Address: 211 West 58th Street
Architect: unknown
Constructed: mid-19th century
LPC Action: Calendared 2009; Public Hearing 2010
LPC Backlog Hearing: Removed from the calendar without prejudice

LPC- Fact Sheet | Research File

LPC Statement of significance:

This five-story flats building was constructed in 1884-85 to the designs of William Graul for owner Benjamin Sire. It was built to house 10 residential units and a ground floor store. Flats buildings such as the Sire Building had been constructed since the 1870s on the Upper East Side, however, the area in the West 50s and West 60s was largely undeveloped in the early 1870s, making this an early multiple dwelling from the first phase of residential development in this area.

William Graul maintained an architectural practice in New York City from 1868 to 1903 and designated many apartment buildings, row houses and store and loft buildings in the City. Benjamin Sire was a wealthy real estate dealer and the owner of several theaters.

The building was designed in the high Victorian Gothic style with neo-Grec details. It is constructed of red brick and has stone trim and details. Windows at the second floor have Gothic arch-headed lintels supported by slender columns with floral capitals. Continuous lintels and sills with banding are found at the third through fifth floors, with neo-Grec style incising in the lintels at the third and fifth floors. Stone and brick pilasters running vertically at the outer and inner piers are terminated at the second floors by slender columns with floral capitals. The owner's name "SIRE" appears in stone beneath a Gothic arched-headed stone blind lintel at the parapet wall above the center bay of paired windows. The cornice has neo-Grec style angular modillions and brackets and is broken by an angular shaped brick with stone trim aluminum sash.

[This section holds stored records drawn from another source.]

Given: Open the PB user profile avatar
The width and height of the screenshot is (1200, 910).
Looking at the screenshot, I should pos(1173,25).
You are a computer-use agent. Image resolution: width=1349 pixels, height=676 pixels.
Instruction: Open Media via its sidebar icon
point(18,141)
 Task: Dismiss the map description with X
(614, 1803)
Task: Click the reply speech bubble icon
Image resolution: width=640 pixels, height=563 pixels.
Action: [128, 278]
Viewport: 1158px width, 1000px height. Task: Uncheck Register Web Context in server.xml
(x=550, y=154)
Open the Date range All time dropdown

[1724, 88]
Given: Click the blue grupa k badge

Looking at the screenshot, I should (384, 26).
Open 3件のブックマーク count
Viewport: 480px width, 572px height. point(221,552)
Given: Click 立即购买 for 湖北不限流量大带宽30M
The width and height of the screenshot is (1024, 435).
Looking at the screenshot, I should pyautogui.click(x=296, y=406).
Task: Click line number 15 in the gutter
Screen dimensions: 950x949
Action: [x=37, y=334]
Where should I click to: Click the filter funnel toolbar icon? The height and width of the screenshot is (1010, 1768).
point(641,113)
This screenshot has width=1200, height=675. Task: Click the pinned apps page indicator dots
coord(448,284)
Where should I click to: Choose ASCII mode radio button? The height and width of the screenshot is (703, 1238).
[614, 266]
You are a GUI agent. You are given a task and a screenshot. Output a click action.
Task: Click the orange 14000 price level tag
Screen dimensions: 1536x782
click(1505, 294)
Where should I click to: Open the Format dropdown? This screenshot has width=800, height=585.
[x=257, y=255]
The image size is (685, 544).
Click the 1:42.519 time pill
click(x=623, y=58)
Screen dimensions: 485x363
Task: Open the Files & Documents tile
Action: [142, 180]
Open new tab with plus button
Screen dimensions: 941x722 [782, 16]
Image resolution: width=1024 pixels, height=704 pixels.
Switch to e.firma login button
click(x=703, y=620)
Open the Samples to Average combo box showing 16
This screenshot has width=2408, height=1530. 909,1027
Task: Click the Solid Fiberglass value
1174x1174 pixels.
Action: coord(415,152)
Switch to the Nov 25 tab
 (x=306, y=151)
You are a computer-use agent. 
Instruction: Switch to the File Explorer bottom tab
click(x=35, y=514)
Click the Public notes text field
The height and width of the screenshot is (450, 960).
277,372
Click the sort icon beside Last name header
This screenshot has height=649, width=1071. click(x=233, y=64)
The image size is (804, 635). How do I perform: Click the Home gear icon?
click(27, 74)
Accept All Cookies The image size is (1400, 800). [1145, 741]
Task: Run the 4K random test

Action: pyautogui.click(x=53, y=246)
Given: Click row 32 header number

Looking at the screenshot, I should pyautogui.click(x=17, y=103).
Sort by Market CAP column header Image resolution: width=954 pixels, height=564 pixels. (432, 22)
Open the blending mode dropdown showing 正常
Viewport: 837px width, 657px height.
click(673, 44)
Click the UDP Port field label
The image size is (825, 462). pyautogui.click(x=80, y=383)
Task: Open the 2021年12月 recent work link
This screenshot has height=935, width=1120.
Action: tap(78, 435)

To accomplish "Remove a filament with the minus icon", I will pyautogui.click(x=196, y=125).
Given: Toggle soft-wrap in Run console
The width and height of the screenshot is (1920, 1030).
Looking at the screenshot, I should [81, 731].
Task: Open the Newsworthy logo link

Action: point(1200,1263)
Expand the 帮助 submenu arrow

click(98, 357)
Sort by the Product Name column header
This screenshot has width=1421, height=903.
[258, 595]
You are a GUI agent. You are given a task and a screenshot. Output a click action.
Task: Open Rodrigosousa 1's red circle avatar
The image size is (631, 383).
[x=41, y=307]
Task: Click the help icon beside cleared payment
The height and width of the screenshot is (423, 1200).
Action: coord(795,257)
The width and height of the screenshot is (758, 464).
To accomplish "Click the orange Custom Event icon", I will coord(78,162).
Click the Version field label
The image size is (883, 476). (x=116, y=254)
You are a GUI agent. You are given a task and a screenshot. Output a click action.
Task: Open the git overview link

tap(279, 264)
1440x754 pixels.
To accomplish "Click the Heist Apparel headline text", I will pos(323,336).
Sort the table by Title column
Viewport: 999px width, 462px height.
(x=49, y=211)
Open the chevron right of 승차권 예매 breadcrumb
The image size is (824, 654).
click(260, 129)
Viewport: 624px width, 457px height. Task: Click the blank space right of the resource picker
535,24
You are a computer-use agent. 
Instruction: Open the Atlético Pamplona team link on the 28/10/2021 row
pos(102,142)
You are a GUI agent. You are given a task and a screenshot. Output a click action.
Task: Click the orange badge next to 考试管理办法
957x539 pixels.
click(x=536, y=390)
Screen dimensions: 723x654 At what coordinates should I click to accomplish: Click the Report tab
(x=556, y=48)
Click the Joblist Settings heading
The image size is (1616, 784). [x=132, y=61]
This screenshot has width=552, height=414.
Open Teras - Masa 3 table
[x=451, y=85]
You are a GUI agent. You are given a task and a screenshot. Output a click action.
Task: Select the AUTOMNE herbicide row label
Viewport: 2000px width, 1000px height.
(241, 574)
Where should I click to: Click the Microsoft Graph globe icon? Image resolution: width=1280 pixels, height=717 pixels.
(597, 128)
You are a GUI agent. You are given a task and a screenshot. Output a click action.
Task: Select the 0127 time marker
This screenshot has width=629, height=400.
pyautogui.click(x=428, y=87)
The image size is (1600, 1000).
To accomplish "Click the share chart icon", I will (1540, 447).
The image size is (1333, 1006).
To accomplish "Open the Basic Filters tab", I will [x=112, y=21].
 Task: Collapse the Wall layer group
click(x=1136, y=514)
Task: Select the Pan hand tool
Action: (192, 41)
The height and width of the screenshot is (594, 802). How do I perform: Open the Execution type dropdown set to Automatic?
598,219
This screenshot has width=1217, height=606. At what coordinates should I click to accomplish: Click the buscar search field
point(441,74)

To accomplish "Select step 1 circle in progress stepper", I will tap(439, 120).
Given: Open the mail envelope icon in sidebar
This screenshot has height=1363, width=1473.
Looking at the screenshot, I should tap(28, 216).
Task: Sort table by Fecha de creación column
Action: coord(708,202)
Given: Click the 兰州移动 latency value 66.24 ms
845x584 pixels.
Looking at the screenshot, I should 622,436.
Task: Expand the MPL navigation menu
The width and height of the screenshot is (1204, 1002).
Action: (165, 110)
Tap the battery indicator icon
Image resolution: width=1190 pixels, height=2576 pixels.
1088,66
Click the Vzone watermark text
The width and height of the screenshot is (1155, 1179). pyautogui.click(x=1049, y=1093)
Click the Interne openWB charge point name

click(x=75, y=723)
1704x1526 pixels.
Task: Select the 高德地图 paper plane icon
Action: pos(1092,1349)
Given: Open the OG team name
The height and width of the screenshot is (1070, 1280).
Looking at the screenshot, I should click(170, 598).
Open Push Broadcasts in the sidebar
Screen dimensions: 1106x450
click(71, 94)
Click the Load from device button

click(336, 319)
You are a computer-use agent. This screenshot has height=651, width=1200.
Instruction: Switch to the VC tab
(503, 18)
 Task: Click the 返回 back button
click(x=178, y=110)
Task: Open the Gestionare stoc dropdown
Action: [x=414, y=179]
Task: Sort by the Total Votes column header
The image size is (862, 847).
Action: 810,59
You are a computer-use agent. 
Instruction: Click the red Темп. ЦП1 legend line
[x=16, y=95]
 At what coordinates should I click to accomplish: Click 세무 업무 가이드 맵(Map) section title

The commercial storefront infill at the ground floor has been replaced and the ground floor facade has been resurfaced with granite veneer. The ground floor storefront has been occupied by a variety of tenants, including a Studebaker car dealer in the 1910s, a pet shop c. 1930; and the Museum of the American Piano in the 1980s ad 1990s. The entrance to the apartments in the western bay still has its historic ornately carved wood and glass double-doors with lion heads and beveled glass.